• Work to complete:
1. Copy the passage of the text on early GPT-4 adoption problems that opens with the words containing "- AI Errors: AI" and closes with "use cases [00:07:41].".
2. Summarize the text on early GPT-4 adoption problems in two sentences.

• Exercise text:

Challenges with Initial LLM Adoption
While effective, using GPT-4 at scale quickly revealed significant issues:
- High Cost: The first month in production with GPT-4 incurred a cost of $70,000 [00:05:53]. Although the value was immense, this cost was a concern [00:06:07].
- Prompt Engineering Limitations: Scaling use cases quickly ran into walls with prompt engineering [00:06:25]. GPT-4, despite its intelligence, lacked financial expertise, requiring detailed, lengthy, and convoluted instructions and examples for various use cases [00:06:31]. Prompts were hard to generalize, leading to a “cat and mouse chase” of fixes that broke other scenarios, and there was no prompt versioning [00:06:44].
- Performance Issues:
- Caching Limitations: Variability in responses and frequent prompt tweaks made optimization for caching difficult [00:07:18].
- Slow Latency: The baseline latency was slow, hindering concurrent scaling [00:07:25].
- AI Errors: AI hallucinations, while different from human errors, were hard to catch [00:07:36].
These issues prevented scaling the system reliably, despite its effectiveness for specific use cases [00:07:41].

• Provided records:
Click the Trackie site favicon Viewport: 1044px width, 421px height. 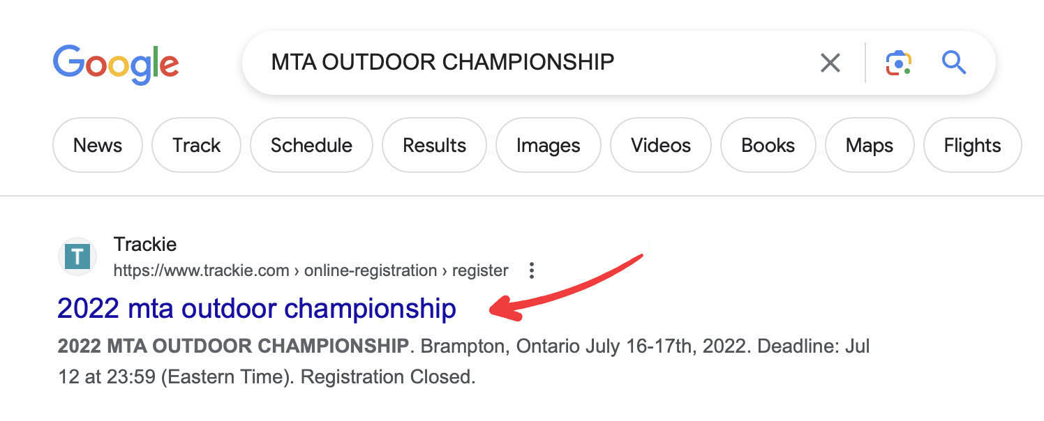77,257
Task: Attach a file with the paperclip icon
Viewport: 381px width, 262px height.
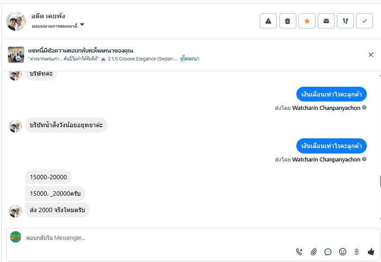Action: [314, 252]
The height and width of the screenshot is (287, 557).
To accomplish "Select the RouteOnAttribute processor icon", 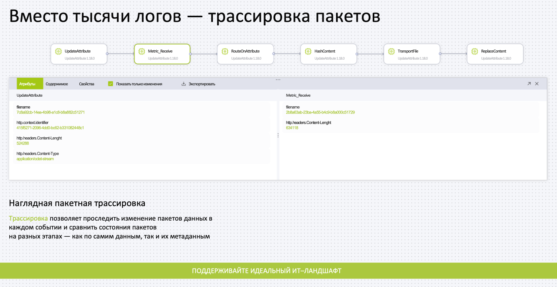I will coord(225,51).
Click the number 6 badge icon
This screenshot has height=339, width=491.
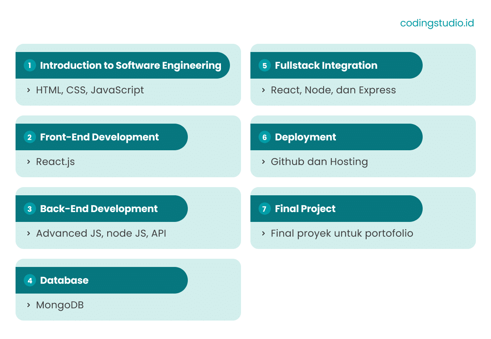[264, 137]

• Completed exercise:
1.
- AI Errors: AI hallucinations, while different from human errors, were hard to catch [00:07:36].
These issues prevented scaling the system reliably, despite its effectiveness for specific use cases [00:07:41].

2. Using GPT-4 at scale was costly, with $70,000 spent in the first month of production. Its lack of financial expertise called for long, convoluted prompts that were hard to generalize and unversioned, and variable responses hampered caching, slow latency hindered scaling, and hallucinations were hard to catch, so the system could not be scaled reliably.